Retailers in the US have consistently been a prime target for security breaches. According to the 2018 Thales Data Threat Report, Retail Edition, data breaches of US retailers more than doubled, rising to 50% from 19% reported in the 2017 survey. The list of retail breaches over the past 24 months includes Macy’s, Bloomingdales, Adidas, Panera Bread, Under Armour, Chipotle, and Hudson Bay Co’s Saks Fifth Avenue, Saks Off 5th and Lord & Taylor, Kmart, Buckle and Eddie Bauer.
With billions to be spent on Black Friday, and a lot of that spent via credit and debit cards, retailers are responsible for a whooping amount of personally identifiable information (PII) and financial information. Failure to protect that data comes with a huge amount of liability in the light of new privacy legislation including GDPR. With the average cost of a data breach looming at $3.86 million, not to mention loss of reputation and the sharp sales decline that follows, protecting consumer data should be a priority this holiday shopping season and year round.

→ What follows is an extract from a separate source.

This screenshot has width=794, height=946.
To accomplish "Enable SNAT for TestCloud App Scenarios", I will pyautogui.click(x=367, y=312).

Tips for Protecting Retail Data

According to the Thales report, “With increasingly porous networks, and expanding use of external resources (SaaS, PaaS, and IaaS most especially) traditional endpoint and network security are no longer sufficient, particularly for heavy adopters of public cloud resources such as the U.S. retail sector. However, data security tools such as discovery/classification, encryption or tokenization can provide increased protection to known and unknown sensitive data found within advanced technology environments like cloud, containers, Big Data and IoT.”
With the constant threat of retail data breaches, it is more critical now than ever to keep data safe this Black Friday and Cyber Monday. With 84% of US retailers planning on increasing IT security spending this year, they need to shore up both their payment processes (POS machines, online transactions) and their data security (application data, files).

If you are storing cardholder data or any customer PII here are 4 suggestions to keep it safe:

  • Don’t just rely on perimeter security – Hackers aren’t the only cause of breaches, in fact in over 20% of breaches users are. Data, applications, or systems that house highly sensitive data should be a ‘zero trust’ zone. Use both the content a user is trying to access and the context of their current environment and device to determine access rights. For example, What type of device are they using? Where are they and what time of day is it? Does the device comply with corporate policy? This will help you spot and stop any users from stealing sensitive data or identify a hacker that may be posing as one of your users with stolen credentials.
  • Don’t trust that application content is secure – Unfortunately, even with content management or collaboration system in place, files move around in companies via copying, desktop download, email, etc. Therefore, you cannot always trust that sensitive information will remain in house and stay secure. Put controls in place to restrict what authorized users can do with sensitive documents to limit the damage that can be done by accidental or unauthorized sharing.
  • Enforce policies on the handling of cardholder data – Paper policies are great, but how do you know employees are following them? Use intelligent data security to prevent or warn users if they attempt to distribute sensitive information such as cardholder data or confidential documents against policies. And if a file with PII or payment data is authorized to leave your organization, make sure it is encrypted before it leaves. Key stakeholders should be notified of any violations so that appropriate actions can be taken such as additional training or new policies.
  • Know how cardholder data is used – Track and monitor the entire life cycle of documents containing cardholder data. Ensure you have audit trails that record user interactions with content containing cardholder data or other PII i.e. opening, printing, downloading or emailing these documents. This is an important step to assess security breaches and track potential misuse or leaks.

These steps can be applied across the enterprise to not only keep customer and payment card data secure but prevent any other sensitive information from falling into the wrong hands. After all your next merger or brand acquisition is probably something you don’t want breached either.